[SHORT PROBLEM 1] Starting at the line of the records that contains "指定なし (202, 1151)" and ending at the last line of the records, rewrite each of those lines in full, requests included. Adjust every coordinate in the answers by adding -46 to each number.

[SOURCE PASSAGE]
=-=-=-=-=
# Module 5: Offline Batch ingestion via SageMaker Processing job using Feature Store Spark Connector

---

**Note:** Please set kernel to `Python 3 (Data Science)` and select instance to `ml.t3.medium`

Please be aware, that you need to run through the notebook [m5_nb0_partition_data](https://github.com/aws-samples/amazon-sagemaker-feature-store-end-to-end-workshop/blob/main/05-module-scalable-batch-ingestion/m5_nb0_partition_data.ipynb) in this section of the workshop, to setup the needed data. 

## Contents

1. [Setup](#Setup)
1. [Create PySpark SageMaker Processing script](#Create-PySpark-SageMaker-Processing-script)
1. [Run batch ingestion job](#Run-batch-ingestion-job)
1. [Verify processing job results](#Verify-processing-job-results)
=-=-=-=-=
[DATA ENTRIES]
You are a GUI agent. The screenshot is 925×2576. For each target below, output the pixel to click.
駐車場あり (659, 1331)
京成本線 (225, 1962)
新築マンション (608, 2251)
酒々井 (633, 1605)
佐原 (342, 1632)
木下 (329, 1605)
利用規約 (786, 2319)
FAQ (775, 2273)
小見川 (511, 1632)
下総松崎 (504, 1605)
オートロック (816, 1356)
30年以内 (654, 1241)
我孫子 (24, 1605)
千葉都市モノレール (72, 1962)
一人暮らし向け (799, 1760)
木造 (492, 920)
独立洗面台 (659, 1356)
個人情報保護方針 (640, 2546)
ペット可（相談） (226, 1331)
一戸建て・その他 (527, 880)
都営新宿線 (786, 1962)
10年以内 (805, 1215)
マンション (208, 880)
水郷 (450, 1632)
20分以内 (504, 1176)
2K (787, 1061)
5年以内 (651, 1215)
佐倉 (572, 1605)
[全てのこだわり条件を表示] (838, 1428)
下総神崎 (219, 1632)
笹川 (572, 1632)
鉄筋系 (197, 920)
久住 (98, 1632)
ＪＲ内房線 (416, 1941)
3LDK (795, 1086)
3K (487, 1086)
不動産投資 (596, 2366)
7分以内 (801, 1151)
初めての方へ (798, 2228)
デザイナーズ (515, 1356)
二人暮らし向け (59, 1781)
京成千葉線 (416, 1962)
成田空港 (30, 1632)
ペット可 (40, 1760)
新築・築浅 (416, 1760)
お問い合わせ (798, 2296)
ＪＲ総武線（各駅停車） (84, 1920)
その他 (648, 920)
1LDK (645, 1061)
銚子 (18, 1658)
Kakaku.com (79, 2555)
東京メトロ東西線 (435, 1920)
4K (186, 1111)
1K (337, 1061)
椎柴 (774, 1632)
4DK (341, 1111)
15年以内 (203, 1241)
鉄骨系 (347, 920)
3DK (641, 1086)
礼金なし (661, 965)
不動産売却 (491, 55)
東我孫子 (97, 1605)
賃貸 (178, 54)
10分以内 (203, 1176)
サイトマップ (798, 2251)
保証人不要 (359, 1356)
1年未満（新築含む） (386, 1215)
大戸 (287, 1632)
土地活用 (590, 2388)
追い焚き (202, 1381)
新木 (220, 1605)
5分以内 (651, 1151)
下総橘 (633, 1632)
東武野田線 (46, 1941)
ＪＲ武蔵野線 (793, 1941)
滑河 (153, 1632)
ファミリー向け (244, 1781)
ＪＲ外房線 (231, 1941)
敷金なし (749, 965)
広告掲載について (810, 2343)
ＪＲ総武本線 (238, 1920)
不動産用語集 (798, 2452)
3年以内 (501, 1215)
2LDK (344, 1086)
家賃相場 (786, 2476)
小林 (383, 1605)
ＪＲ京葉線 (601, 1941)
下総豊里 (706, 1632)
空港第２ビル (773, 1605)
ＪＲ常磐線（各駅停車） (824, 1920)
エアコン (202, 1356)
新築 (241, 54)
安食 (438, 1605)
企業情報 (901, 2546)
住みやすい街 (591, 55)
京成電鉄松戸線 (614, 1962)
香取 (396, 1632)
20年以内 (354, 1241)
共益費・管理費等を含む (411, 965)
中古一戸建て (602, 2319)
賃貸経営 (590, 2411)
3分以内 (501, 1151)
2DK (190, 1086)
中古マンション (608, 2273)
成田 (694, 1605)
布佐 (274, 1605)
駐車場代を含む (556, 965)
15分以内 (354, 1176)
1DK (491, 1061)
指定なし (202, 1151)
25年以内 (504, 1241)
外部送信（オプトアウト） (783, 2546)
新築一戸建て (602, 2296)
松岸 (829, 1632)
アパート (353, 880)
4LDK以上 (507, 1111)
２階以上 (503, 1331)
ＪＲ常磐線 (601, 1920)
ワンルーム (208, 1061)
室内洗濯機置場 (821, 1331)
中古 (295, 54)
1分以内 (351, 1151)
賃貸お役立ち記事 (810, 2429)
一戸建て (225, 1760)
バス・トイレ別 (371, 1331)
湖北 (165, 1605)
=-=-=-=-=
[SHORT PROBLEM 2] Copy the portion of the batch ingestion module text word for word, starting at "## Contents" and ending at "batch ingestion job](#Run-batch-ingestion-job)".

[WRITTEN RESPONSE 1]
指定なし (156, 1105)
25年以内 (458, 1195)
外部送信（オプトアウト） (737, 2500)
新築一戸建て (556, 2250)
松岸 (783, 1586)
アパート (307, 834)
4LDK以上 (461, 1065)
２階以上 (457, 1285)
ＪＲ常磐線 (555, 1874)
ワンルーム (162, 1015)
室内洗濯機置場 (775, 1285)
中古 (249, 8)
1分以内 (305, 1105)
賃貸お役立ち記事 (764, 2383)
一戸建て (179, 1714)
バス・トイレ別 (325, 1285)
湖北 (119, 1559)

[WRITTEN RESPONSE 2]
## Contents

1. [Setup](#Setup)
1. [Create PySpark SageMaker Processing script](#Create-PySpark-SageMaker-Processing-script)
1. [Run batch ingestion job](#Run-batch-ingestion-job)